Saint Abigail is an Irish saint, recognized in the Orthodox and Catholic Churches for her use of herbal medicine to heal people, her skills as a beekeeper and for protecting her village from the plague. She is also widely respected as the sister and disciple of St. Abban.
Other names of the saint are Gobnait (Gobnet, Gobhnet, Gobnaid, Gobnata, or Gobnatae). Gobnait is Irish for Abigail (“Brings Joy”).
As the patron saint of beekeepers, her name also has been anglicized as Deborah, meaning “Honey Bee.”
Saint Abigail was born in County Clare, Ireland, sometime in the 5th or 6th century.
Tradition holds that Saint fled Clare in order to escape family feuding, settling on Inis Oírr. After a time, an angel appeared and told her that she was meant to spend the rest of her days (until her soul left her earthly body) elsewhere. She would know the right place because she would find nine white deer grazing there. So she left the island to journey through the southern coastal counties in search of the deers.
She found that mystical herd in Ballyvourney, County Cork, where she dedicated the remainder of her earthly life to pastoral work.

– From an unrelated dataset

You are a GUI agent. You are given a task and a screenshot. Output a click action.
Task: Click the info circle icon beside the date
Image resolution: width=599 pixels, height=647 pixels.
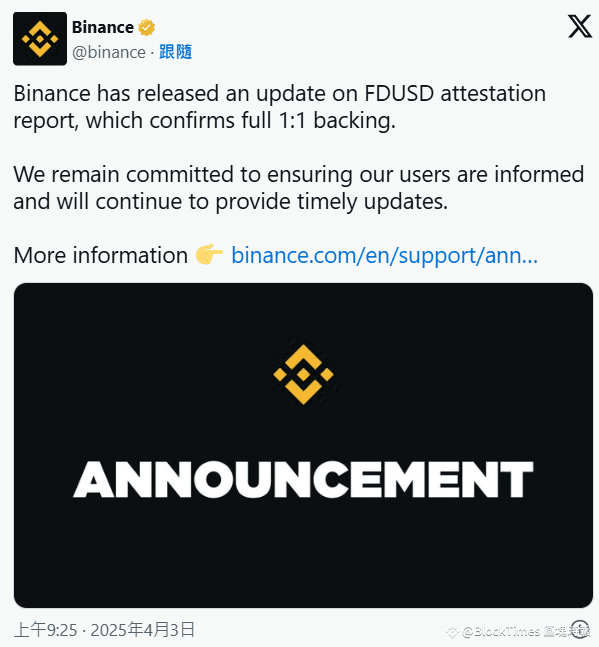581,630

A popular story surrounding Saint Abigail's ability with bees is one of her chasing off a brigand with an angry swarm of bees, forcing him to return the cattle he had stolen. One of the characteristics of the religious order she started is that they went around healing people's ailments. It is assumed by most sources that she did this with various herbal remedies in which she used her honey.
The saint is still locally venerated today and is among a group of Irish saints whose feast day has been given national rather than just local recognition. The main centres of devotion to Gobnait are Inis Oírr (Aran Islands), Dún Chaoin in West Kerry and Balleyvourney near the Cork / Kerry border.